Section 45: Power to require pension levies to be paid in respect of past periods
188.The Pension Protection Fund (PPF) pays compensation to members of pension schemes where the employer becomes insolvent leaving the scheme under-funded. There are two levies which eligible schemes must pay: the risk-based pension protection levy, which goes towards PPF compensation, and the administration levy, which goes towards the PPF’s running costs. A limited number of schemes have the benefit of a Crown guarantee, meaning that if a scheme has an insolvent employer and becomes under-funded the Government will meet the liabilities of the scheme or the employer in respect of the whole or part of the scheme.
189.On 11 February 2009 the European Commission ruled that the BT Pension Scheme’s exemption from payment of the levies to the PPF, arising from the Crown guarantee, constituted unlawful State aid and must stop. Following this, in 2010 regulations were laid to ensure future compliance in payment of these two levies.

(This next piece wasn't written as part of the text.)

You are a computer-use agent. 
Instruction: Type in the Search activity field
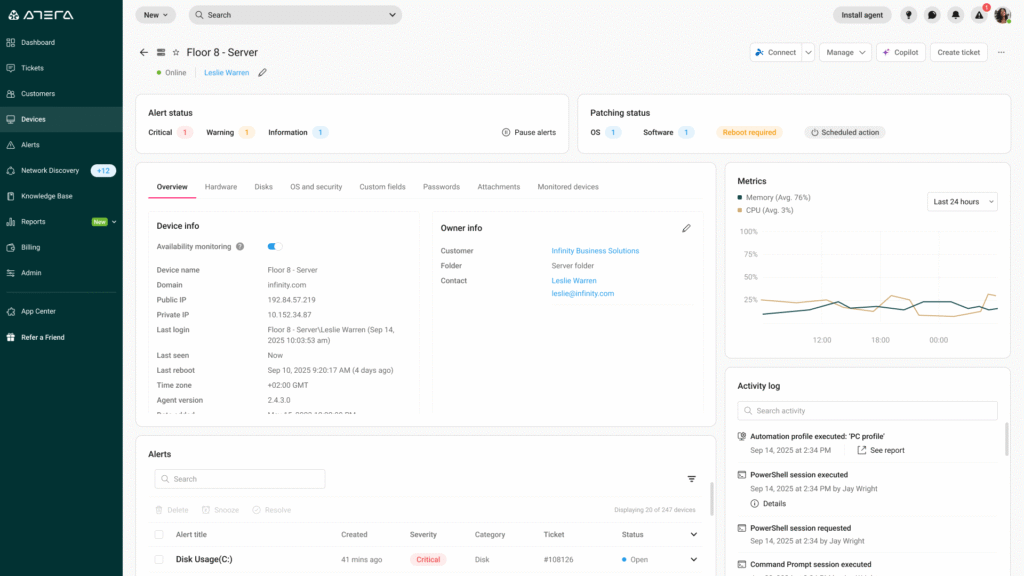click(867, 410)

190.This section provides for regulations to be made allowing the sections of the PA 2004 relevant to payment of pension levies and associated regulations to have effect as if the Regulations made in 2010 had always had effect. Regulations made under the section will allow the Government to recover payment of levies due in respect of the tax years 2005/06 to 2009/10. This will apply to those schemes covered by a Crown guarantee where an exemption from payment of the levies would give rise to incompatible State aid.